Engineers at the university have run tests on footballs to see how they might prevent players from getting dangerous concussion in football.

As much as 22% of football injuries are caused by concussions resulting from players using their heads to control where the ball goes during matches. That’s according to a new report based on recent tests now coming out of Purdue.

In Purdue’s lab, the engineers analyzed footballs by kicking them against a force plate. They looked at balls in sizes 4, 4.5, and 5. While adult professionals only use size 5 balls, the team at Purdue wanted to gather data on balls that children under the age of 12 use also. If there is a potential for injury that they can help address now, they want to see if their data can safeguard everyone and not just professionals.

A graduate student did a total of 600 kicks in the lab, with 50 kicks aimed at each sized ball, at four pressure settings ranging from 4 pounds per square inch to 16 psi.

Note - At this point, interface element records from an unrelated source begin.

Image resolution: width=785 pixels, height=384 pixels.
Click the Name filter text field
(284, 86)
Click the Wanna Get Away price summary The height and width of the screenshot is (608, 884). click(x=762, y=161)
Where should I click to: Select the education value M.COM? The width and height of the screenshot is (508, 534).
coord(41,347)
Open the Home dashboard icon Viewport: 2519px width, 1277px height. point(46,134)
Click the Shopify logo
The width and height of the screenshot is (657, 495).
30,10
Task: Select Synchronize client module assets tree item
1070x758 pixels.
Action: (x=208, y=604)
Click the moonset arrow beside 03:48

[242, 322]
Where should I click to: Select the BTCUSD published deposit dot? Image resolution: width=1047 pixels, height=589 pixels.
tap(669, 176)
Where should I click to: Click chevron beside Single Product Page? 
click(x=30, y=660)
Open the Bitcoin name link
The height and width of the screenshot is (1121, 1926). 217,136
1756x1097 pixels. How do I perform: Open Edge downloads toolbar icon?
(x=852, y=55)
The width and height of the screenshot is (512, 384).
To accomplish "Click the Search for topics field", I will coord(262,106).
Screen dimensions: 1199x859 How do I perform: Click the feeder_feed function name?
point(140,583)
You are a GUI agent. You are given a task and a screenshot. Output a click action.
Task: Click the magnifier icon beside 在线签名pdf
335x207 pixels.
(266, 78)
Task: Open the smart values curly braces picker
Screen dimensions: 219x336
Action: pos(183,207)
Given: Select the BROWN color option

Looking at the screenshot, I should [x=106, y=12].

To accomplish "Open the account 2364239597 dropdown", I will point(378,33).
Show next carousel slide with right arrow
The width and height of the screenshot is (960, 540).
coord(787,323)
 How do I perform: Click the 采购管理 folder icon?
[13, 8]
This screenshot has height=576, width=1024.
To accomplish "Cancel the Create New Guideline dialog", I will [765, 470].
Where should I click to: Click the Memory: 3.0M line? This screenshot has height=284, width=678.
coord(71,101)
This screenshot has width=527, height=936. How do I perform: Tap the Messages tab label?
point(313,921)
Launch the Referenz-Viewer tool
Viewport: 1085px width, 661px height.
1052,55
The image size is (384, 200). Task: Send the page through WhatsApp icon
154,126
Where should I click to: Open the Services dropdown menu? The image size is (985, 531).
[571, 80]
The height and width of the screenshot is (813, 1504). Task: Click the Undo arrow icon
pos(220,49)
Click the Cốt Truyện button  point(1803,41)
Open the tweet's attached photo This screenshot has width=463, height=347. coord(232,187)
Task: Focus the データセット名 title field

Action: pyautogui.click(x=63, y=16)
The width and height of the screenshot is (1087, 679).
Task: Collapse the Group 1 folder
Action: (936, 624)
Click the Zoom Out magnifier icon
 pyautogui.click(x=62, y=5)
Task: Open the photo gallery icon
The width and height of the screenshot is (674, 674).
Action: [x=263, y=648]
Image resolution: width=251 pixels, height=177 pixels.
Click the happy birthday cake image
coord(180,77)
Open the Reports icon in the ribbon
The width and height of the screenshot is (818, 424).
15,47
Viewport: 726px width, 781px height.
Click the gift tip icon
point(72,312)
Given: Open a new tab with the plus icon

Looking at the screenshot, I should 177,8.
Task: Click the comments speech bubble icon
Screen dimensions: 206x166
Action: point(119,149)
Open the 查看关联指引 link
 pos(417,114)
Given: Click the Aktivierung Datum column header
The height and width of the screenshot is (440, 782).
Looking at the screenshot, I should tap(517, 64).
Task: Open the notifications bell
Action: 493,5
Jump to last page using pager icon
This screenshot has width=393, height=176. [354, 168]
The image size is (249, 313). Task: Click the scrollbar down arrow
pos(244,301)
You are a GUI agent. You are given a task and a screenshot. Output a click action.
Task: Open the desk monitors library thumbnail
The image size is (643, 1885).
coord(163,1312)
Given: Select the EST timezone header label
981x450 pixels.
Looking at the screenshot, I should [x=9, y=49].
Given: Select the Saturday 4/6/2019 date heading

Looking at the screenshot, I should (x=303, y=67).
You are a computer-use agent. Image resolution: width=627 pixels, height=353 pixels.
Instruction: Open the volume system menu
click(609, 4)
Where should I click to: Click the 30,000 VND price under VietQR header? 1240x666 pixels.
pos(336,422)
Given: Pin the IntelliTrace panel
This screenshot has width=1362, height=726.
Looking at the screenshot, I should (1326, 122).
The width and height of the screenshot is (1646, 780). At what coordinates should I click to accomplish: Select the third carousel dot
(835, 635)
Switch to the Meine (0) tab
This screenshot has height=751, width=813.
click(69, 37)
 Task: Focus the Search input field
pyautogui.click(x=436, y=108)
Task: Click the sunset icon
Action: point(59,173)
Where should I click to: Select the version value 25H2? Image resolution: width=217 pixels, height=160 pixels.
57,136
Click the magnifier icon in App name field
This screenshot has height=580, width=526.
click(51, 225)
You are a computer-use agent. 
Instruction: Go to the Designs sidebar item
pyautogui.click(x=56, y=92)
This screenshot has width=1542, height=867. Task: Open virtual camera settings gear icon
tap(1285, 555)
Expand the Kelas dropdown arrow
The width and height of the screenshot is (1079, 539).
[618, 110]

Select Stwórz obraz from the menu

Addressing the question of water absorption, the Purdue team submerged footballs underwater for 90 minutes, which is the period of games played under FIFA. Every 15 minutes, the researchers rotated the balls as they soaked, weighing them. It only took 15 minutes underwater for a football to exceed the maximum allowed weight under football regulations.

New Study Suggests Deflating Footballs to Safeguard Football Players

The engineers have determined that inflating footballs to the lower end of the ranges currently being enforced by FIFA and other sports governing groups will reduce the force of impact. Purdue’s engineers determined that lowering pressure might reduce the forces that can cause head injury by approximately 20%.

However, there are other considerations beyond slightly reducing their air pressure in footballs. For example, the researchers explain that environmental factors can make football more dangerous for head injuries. “If the ball has too high of a pressure, gets too waterlogged, or both, it actually turns into a weapon,” according to Eric Nauman, professor of mechanical engineering and biomedical engineering at Purdue. Nauman noted that “Heading that ball is like heading a brick.”

The FIFA rules about footballs do cover how high the pressure is when inflating them, their mass and size, but they only address the balls’ water absorption rates at the beginning of a match. Purdue’s researches are breaking ground by testing how different factors of footballs might have an impact on player’s neurophysiology.

A Future of Safer Football Games?

With a sport like football being such an important part of international culture, it’s no wonder that scientists are becoming concerned about the number of concussion in football injuries that players are suffering. By slightly deflating balls used in football, especially during rainy weather, perhaps we will see fewer head injuries.

It’s likely that more engineers and sports professionals will need to be involved in additional tests to get a better idea of the forces involved as footballs and heads collide.